I wanted to ask the question "Can clothoids be made parallel with other clothoids" I have come across statements that this is not possible, but no proof. A previous poster "Jean Marie" states that:
"You may know that in general, parallel curves of non-polynomial curves have no explicit equation"
seems to corroborate this (clothoid is transcendental). I am using clothoids in the alignment of bridge decks. The offsets from the setting out line or "Master String" should be parallel to the Master String. I have gotten around this problem by generating coordinates along the offsets perpendicular to the clothoid and fitting a third order polynomial to the data using "Linest". This gives satisfactory results, however I would like to see a proof of "clothoids can not be made parallel to other clothoids" Can anyone supply this?

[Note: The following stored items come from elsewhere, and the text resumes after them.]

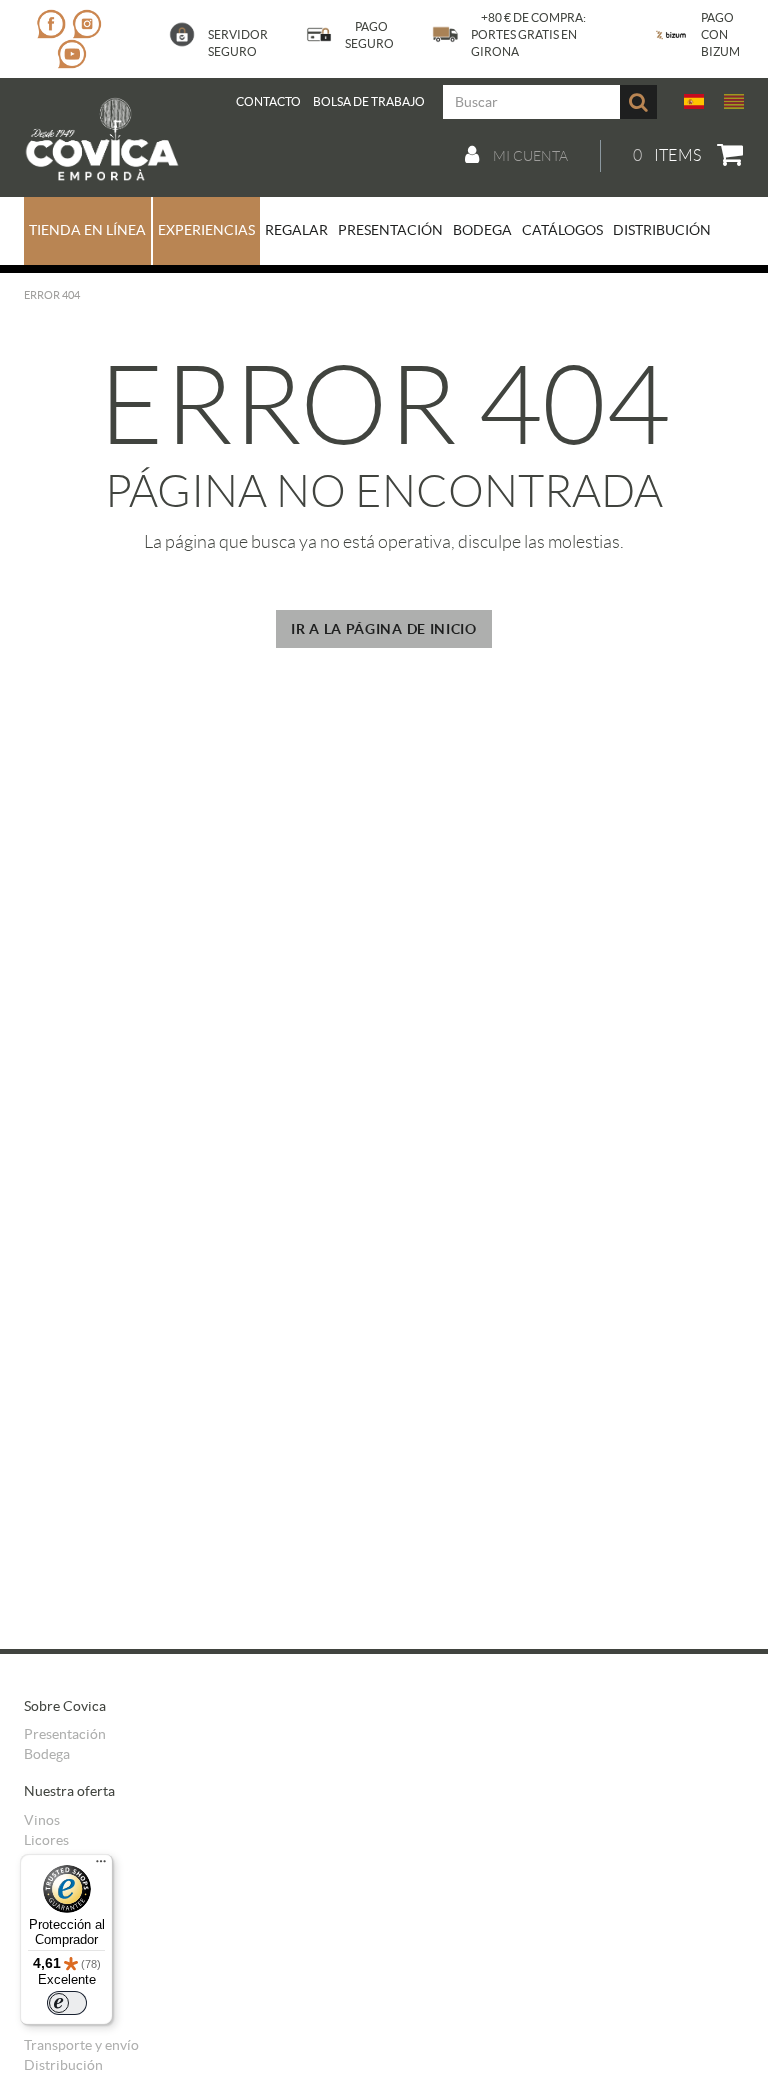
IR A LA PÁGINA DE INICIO (384, 629)
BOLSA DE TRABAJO (369, 101)
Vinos (42, 1820)
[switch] (67, 2003)
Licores (46, 1840)
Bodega (47, 1754)
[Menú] (101, 1866)
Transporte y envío (81, 2045)
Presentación (65, 1734)
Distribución (63, 2065)
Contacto (268, 101)
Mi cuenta (529, 156)
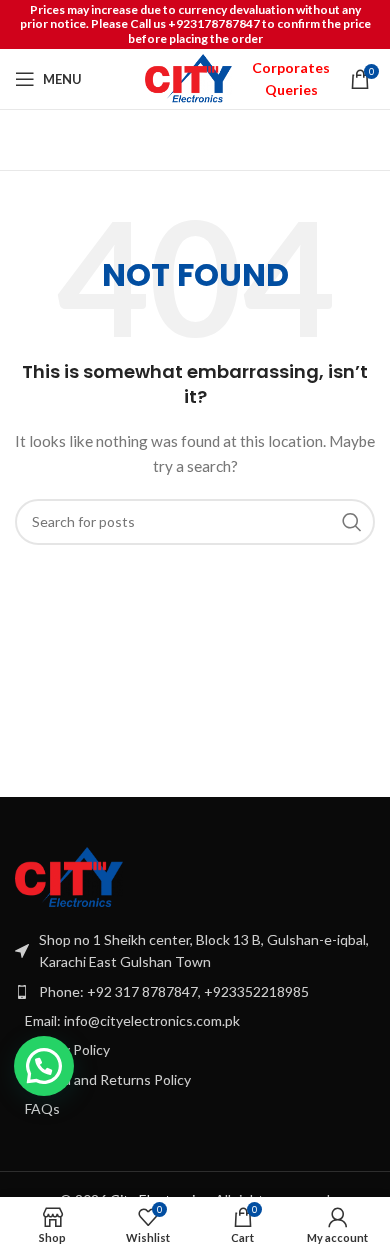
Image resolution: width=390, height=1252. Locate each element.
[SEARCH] (352, 522)
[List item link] (195, 992)
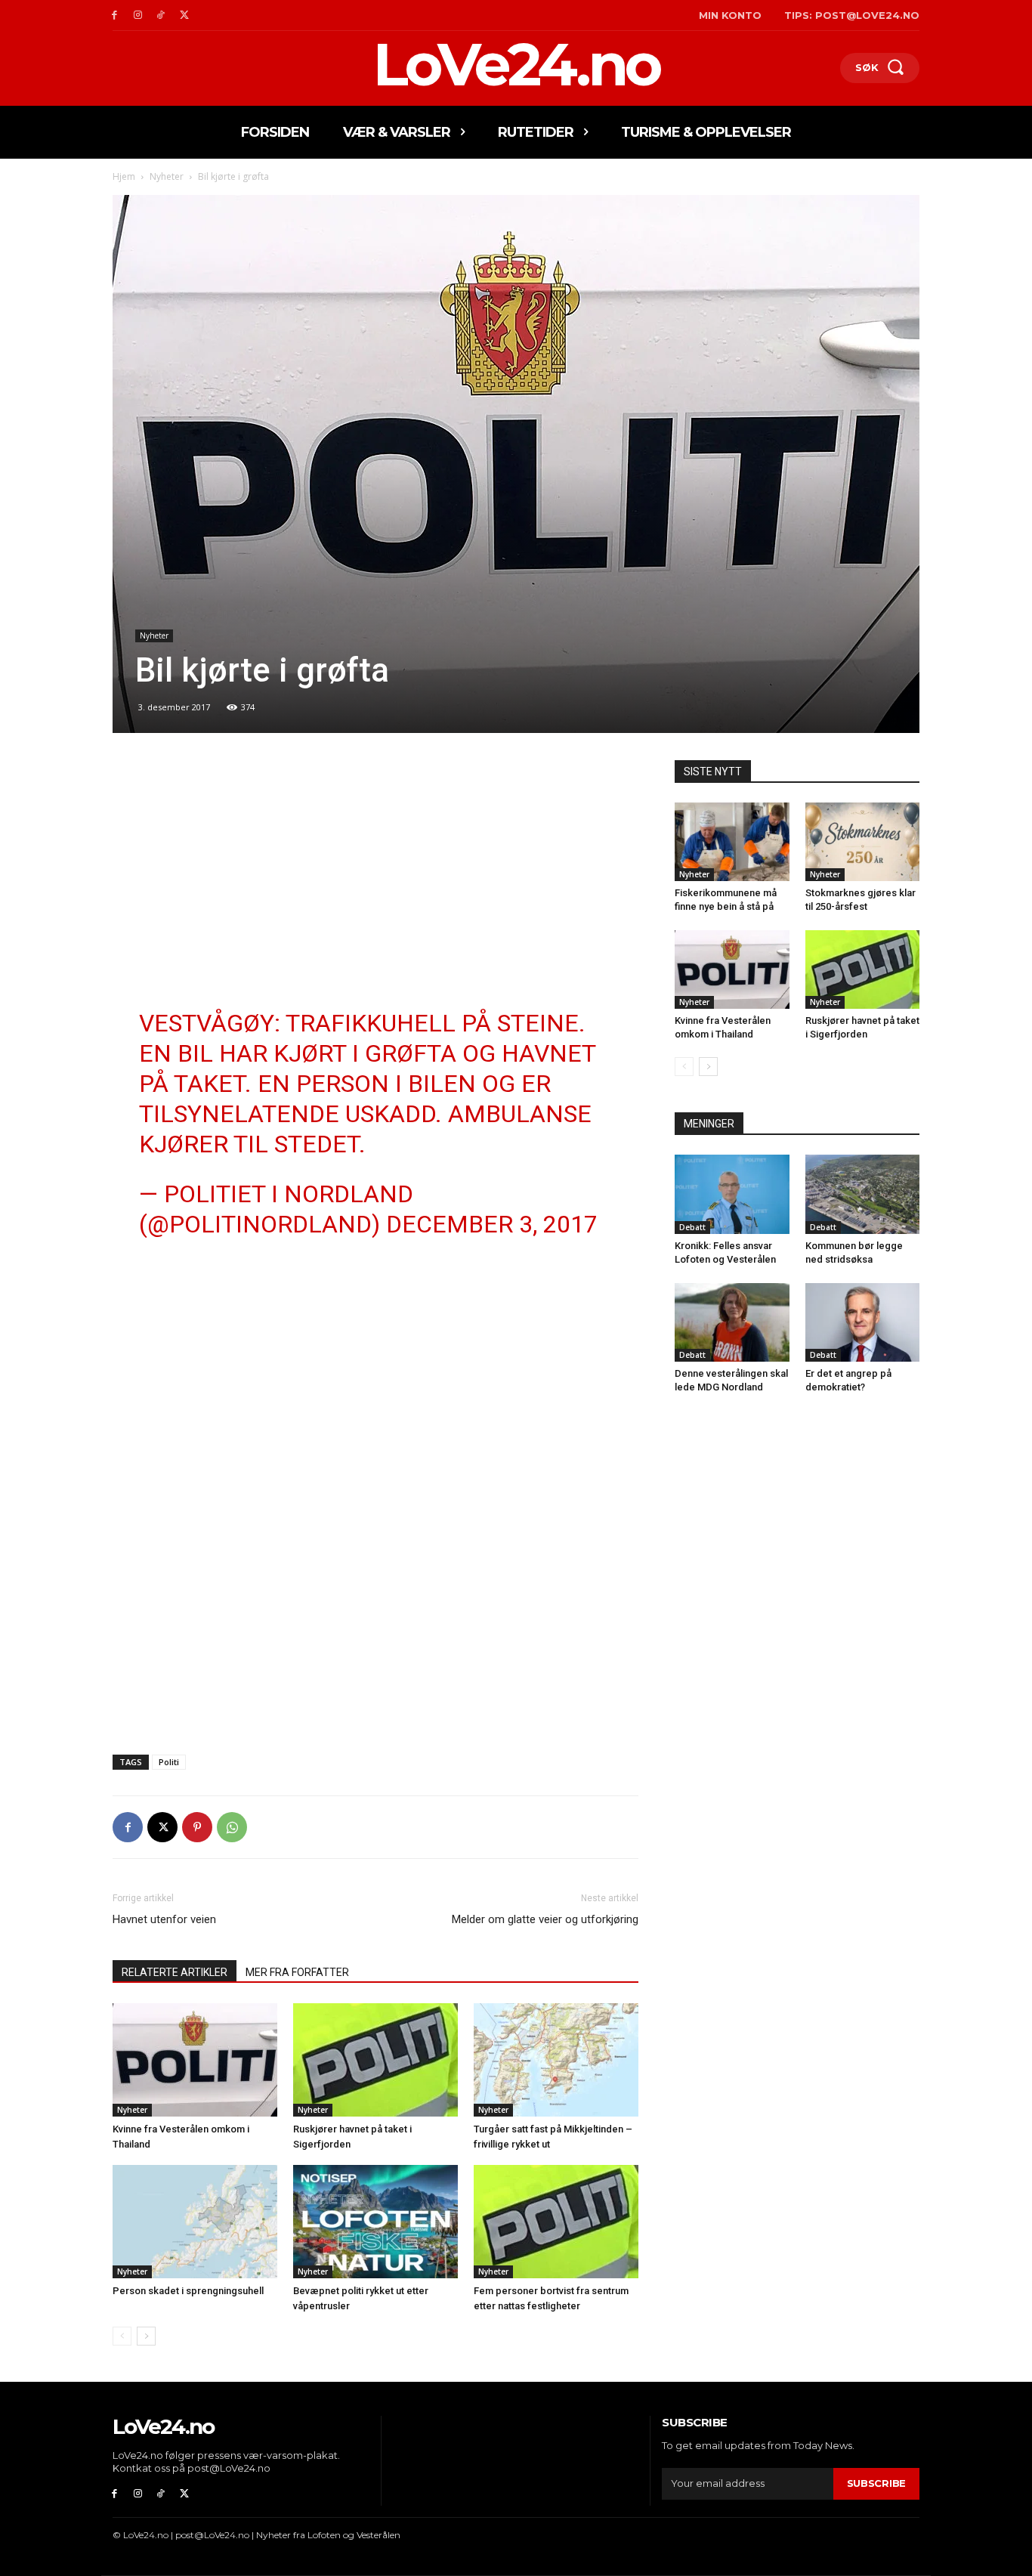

Let $$ s \mapsto C(s) $$ be a clothoid with $C(0) = (0,0), C'(0) = (1, 0)$, and $k_C(s) = s$, and $s$ is an arclength parameter, just to make things very explicit. Let $N(s)$ be the (oriented) unit normal to $C$ at $C(s)$, so that $N(0) = (0, 1)$. Let's look at the offset curve of $C$, along $N$, but distance $1$. That's $$ t \mapsto D(t) = C(t) + N(t) $$ where I've used $t$ to remind us that $D$ is not in general parameterized by arclength. Let's compute a few things. Letting $T(s) = C'(s)$ denote the (unit) tangent vector, and $R$ denote counterclockwise rotation by $\pi/2$, we have
\begin{align} T'(s) &= k_C(s) N(s) \\ N(s) &= R T(s) \\ R N(s) &= R^2 T(s) = -T(s) \\ N'(s) &= R T'(s) \\ N'(s) &= R (k_C(s)N(s)) = -k_C(s) T(s)\\ N''(s) &= -k_C'(s) T(s) - k_C(s) T'(s)\\ &= -T(s) - s^2 N(s) \end{align}
That should be enough to get us started. Let's compute $D'(t)$ and $D''(t)$ and see how those look. \begin{align} D'(t) &= C'(t) + N'(t) \\ &= T(t) -k_C(t) T(t)\\ &= (1 -t) T(t) \end{align} Actually, right there we have enough. For at $t = 1$, $D(t)$ reverses direction, hence cannot possibly be a clothoid (for the curvature there would have to be infinite).
To summarize: I've shown a (very simple) clothoid, and an offset curve from that clothoid that is not a clothoid. Hence in general, it's not true that every offset of a clothoid is itself a clothoid. It's possible that some offset of a clothoid is a clothoid -- for instance the zero offset! -- but in general, one cannot be confident that this will happen. Indeed, my suspicion is that a nonzero offset from a clothoid is never a clothoid, but that might take more work to prove (I think it probably follows with a few more lines from what I've already written down), and it's the answer to a different (and un-asked) question.